Take a Look At Vanessa Williams
So, what does it take to become a successful street walker? If we look at famous hookers throughout time, they all have one common thread; nudity. And in some cases, high profile nudity. Take the case of Vanessa Williams. She was crowned Miss America back in 1984 and quickly dethroned due to some questionable* photos published in Penthouse Magazine. Now, take a break and see how many former Miss Americas you can name on one finger. If you have more than no fingers up, chances are you’re either gay or a big fat party animal. And you don’t look like a big fat party animal to me. Anywho, Vanessa Williams. She’s now a respected singer, recorder, and entertainer. She even sang at Arnold Schwarzenegger gubernatorial swear in. So point number one: if you’re going into the stripping business, make sure to “leak” some photos of yourself to top publishers. And then become Miss America.
*totally nudy
Remember Diablo Cody?
Alright, so you’re on your way to increasing your income by taking off your clothes for money. Way to go. Slut. Now all you need to do is publish a best selling book about your past exploits. Diablo Cody of “Juno” fame started her career as a stripper. Well, sort of. She actually went to college and got a job, and then decided to apply at the local “house of ill repute”. Smart use of an education. Really. But then she put her poll dancing days to good use and wrote “Candy Girl: A Year in The Life of an Unlikely Stripper”, a memoir of gettin’ down. She made lots o’ dinero , as the Irish say, with that little publication. So lesson number two: use your naked experiences to write best selling books all the boring “day-jobbers” will read with secret envy.

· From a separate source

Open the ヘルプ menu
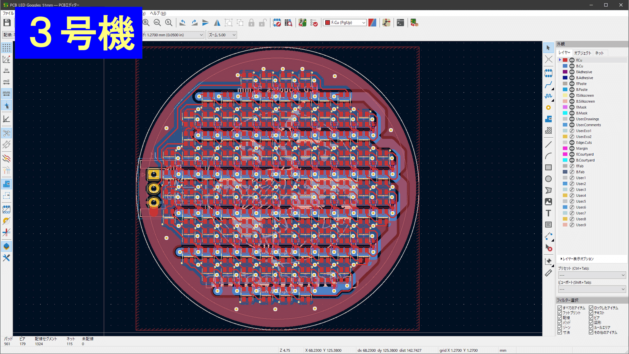 (158, 13)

So Sally Forth You Army of the Night
Now that you’re armed with the savvy business tactics to turn your bathroom mirror striptease into easy cash, go out there and make it big. Start small and within weeks you will be rolling in the dough as large steroid infested men drop pealed grapes into your mouth. Hey, it worked for Jennifer Flowers…kind of. And just remember: if the governor of a large state calls you for “services”, over charge him and then post your exploits on MySpace. You never know when that big press pay-off will come a callin’.$$

March 14th, 2008 at 5:31 am
too funny, love the picture at the end.
March 14th, 2008 at 7:12 am
I don’t know; I seem to remember plenty of nudity on the second floor of our place, but as far as I can tell, neither of us have won an Oscar, sang at a gubernatorial inauguration, or become infamous for any reason, unless you count your world wide web fame as a blogger infamous.
March 15th, 2008 at 6:42 pm
I haven’t worn pants for years . . .
March 17th, 2008 at 4:48 pm
The word “blown-up-able” has been thrown around a lot lately . . .
March 22nd, 2008 at 1:33 am
Hey, umm I hate to make it rain on your stripping parade (yes, pun intended) but your jibberish seems to be incoherent rubbish. I mean, you lump honest, hard working strippers in with prostitutes. This is simply unacceptable. As an amateur stripper myself, I am appaled at the allegations that this beautiful art, and yes it is an art form – the way they do a little dance on the catwalk, yeah on the catwalk, on the catwalk, yeah they do a little dance on the catwalk, its inspirational!! – is the same as something thats as immoral and completely wrong – unless you are in love, drunk, a teenager, or a drunken teenager – as knockin’ boots. You should be ashamed!
March 22nd, 2008 at 6:36 pm
Good point D Wrek. I salute your amateur efforts and encourage further experimentation. It is an art, and you are Van Gogh. Now go, create.